L'Union africaine tente une médiation entre les pro-Kadhafi et les insurgés

Devant le siège de l'Union africaine à Addis-Abeba.
© (Photo: Reuters)

« Un début encourageant ». C’est ainsi que l’Union africaine qualifie ses premiers entretiens avec les deux camps, des représentants du colonel Kadhafi et des représentants des insurgés du Conseil national de transition. L’objectif de ces rencontres à Addis-Abeba est d’obtenir un cessez-le-feu alors que la situation s'enlise sur le terrain.

Abdullah Alzubedi , ancien ambassadeur libyen en Afrique du Sud et membre du CNT (Conseil national de transition), a été clair : pas de négociations tant que Mouammar Kadhafi n’aura pas quitté le pouvoir. 

Le gouvernement libyen, lui, pointe du doigt la mauvaise volonté des insurgés. Selon Abdelati Obeïdi, ministre des Affaires étrangères : « Personne ne rejette cette feuille de route à l’exception des Libyens de Benghazi. Ils devraient suivre leur bon sens, suivre la communauté internationale, s’asseoir avec nous et parler de nos différends. A commencer par le cessez-le-feu (... ) et alors nous pourrons parler des aspirations légales des Libyens, de tous les Libyens ».

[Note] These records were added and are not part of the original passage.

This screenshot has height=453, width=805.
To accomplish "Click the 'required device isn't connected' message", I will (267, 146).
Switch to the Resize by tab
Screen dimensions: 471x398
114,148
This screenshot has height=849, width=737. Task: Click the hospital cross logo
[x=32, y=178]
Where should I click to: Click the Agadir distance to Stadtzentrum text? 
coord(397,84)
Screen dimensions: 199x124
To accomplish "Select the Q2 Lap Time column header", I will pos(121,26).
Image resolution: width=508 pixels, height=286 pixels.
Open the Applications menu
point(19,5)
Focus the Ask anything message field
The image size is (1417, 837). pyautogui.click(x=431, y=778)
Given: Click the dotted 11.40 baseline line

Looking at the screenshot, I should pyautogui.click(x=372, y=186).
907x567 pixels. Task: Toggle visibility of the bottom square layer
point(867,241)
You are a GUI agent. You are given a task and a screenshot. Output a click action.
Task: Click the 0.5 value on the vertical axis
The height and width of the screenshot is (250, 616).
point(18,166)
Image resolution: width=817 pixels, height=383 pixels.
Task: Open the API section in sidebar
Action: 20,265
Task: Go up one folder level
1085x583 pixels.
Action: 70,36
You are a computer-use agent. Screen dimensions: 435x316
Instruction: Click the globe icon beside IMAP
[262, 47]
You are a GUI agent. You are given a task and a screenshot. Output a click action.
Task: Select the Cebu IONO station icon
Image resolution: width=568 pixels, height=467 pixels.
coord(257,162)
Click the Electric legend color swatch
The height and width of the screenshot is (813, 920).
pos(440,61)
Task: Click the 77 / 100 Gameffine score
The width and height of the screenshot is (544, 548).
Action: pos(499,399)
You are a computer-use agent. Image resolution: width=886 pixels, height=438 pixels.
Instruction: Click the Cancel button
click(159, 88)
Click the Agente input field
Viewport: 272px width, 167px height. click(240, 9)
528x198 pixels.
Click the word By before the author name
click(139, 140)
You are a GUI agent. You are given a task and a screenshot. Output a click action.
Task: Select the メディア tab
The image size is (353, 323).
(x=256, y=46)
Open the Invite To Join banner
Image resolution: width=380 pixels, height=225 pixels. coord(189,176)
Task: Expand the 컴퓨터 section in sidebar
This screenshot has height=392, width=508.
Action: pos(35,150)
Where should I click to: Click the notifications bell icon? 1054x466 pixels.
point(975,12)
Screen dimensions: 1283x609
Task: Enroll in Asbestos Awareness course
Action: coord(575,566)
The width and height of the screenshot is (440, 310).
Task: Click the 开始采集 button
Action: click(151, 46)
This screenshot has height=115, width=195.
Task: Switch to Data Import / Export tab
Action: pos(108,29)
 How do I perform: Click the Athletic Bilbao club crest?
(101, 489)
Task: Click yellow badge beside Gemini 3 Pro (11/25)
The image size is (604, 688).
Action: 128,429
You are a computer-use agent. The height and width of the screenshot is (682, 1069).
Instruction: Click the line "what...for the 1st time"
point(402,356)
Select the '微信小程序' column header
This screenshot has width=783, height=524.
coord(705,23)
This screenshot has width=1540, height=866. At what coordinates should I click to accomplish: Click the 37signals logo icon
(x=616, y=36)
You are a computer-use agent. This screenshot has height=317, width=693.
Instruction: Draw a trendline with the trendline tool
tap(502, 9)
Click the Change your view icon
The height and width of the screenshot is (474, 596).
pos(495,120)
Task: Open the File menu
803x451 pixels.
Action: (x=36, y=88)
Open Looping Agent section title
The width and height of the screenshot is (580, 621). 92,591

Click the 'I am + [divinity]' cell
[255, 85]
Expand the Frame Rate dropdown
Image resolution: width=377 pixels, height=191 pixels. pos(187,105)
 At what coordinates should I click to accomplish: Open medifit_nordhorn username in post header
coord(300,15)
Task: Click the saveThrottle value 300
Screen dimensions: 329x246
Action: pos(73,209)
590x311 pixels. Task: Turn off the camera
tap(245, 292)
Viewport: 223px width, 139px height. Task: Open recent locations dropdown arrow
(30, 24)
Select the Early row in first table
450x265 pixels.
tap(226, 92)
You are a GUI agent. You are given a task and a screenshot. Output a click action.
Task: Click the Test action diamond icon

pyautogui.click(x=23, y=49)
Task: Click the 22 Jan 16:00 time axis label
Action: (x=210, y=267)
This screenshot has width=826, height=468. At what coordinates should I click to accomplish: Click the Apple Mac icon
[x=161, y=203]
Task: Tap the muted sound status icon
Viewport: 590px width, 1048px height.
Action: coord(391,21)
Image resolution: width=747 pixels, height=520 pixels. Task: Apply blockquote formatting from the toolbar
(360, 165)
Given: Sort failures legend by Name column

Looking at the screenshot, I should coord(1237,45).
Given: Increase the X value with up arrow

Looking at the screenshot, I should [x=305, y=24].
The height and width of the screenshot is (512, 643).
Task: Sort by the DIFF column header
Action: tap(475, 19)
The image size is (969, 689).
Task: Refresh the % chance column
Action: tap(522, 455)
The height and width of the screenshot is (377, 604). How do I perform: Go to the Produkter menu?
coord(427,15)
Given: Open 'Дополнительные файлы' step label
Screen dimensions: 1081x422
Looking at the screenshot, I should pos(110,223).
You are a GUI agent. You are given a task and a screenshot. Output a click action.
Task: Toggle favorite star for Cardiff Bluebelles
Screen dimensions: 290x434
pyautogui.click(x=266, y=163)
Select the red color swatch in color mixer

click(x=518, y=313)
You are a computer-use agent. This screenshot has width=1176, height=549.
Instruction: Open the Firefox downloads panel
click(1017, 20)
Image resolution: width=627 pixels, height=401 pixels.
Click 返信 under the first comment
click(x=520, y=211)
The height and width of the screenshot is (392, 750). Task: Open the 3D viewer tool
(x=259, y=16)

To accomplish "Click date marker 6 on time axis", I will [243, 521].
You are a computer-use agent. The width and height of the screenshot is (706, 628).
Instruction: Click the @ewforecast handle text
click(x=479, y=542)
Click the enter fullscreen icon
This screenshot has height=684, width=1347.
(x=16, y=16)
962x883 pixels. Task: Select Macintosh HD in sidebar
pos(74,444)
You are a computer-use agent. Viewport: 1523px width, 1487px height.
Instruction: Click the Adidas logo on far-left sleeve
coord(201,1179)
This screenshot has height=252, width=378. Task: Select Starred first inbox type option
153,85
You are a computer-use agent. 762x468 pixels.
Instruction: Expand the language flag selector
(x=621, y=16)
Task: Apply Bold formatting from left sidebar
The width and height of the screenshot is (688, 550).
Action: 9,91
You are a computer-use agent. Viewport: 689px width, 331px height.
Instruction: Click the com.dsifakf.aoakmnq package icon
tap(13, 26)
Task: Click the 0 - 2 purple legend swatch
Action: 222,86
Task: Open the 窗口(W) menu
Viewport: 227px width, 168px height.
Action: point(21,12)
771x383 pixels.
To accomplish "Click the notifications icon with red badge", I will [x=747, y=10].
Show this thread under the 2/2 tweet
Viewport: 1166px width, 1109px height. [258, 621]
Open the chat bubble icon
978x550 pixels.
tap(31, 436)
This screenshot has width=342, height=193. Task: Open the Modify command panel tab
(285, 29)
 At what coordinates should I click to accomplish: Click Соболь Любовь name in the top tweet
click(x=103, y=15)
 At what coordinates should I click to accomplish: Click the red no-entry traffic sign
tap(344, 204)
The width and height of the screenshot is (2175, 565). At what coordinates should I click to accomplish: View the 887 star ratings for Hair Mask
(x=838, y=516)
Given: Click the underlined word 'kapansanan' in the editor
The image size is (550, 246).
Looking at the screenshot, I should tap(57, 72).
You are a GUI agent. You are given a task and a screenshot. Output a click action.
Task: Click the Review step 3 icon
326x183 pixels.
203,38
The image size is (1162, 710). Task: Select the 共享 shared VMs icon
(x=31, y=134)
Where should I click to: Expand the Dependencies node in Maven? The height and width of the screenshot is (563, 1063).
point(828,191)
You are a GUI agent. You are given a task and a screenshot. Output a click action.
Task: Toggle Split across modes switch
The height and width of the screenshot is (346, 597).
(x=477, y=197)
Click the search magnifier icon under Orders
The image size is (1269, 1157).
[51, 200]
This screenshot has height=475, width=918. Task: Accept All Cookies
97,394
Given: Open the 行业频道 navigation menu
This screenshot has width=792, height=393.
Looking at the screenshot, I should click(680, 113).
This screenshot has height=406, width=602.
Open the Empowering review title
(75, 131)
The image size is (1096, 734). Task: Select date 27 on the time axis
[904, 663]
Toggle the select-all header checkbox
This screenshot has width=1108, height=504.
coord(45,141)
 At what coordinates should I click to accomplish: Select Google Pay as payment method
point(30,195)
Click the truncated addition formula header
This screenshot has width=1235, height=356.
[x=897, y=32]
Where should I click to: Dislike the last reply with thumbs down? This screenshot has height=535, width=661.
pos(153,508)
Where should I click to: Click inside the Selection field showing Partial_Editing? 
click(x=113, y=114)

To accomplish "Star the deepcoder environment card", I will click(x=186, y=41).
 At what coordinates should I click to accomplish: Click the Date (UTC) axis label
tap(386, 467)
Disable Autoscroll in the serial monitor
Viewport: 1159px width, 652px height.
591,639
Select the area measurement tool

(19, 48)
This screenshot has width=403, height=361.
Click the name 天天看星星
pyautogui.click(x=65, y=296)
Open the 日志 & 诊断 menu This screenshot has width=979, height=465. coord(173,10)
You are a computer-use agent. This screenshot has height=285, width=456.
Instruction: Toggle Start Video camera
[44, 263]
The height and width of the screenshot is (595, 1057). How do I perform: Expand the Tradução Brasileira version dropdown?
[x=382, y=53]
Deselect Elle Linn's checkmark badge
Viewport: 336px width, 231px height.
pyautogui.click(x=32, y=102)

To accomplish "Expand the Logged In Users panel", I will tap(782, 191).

Du côté de l’Union africaine, on sauve les apparences. La médiation piétine, mais Noureddine Mezni, porte-parole du président de l’Union africaine, n’en démord pas, la venue des rebelles est déjà un grand progrès : « La présence du conseil intérimaire à Addis-Abeba est un bon début. Ca nous encourage. Ils comprennent mieux maintenant la position de l’Union africaine. Ils nous ont dit qu’ils sont prêts à coopérer avec nous. Ca nous encourage à continuer la discussion avec eux afin de réaliser la paix. Mais la paix passe aussi par la nécessité absolue d’avoir un cessez-le-feu ».

Chacun garde donc le cap. L’UA en appelle au cessez-le-feu, mais n’est pas prête pour l’instant à s’opposer à son père fondateur, Mouammar Kadhafi.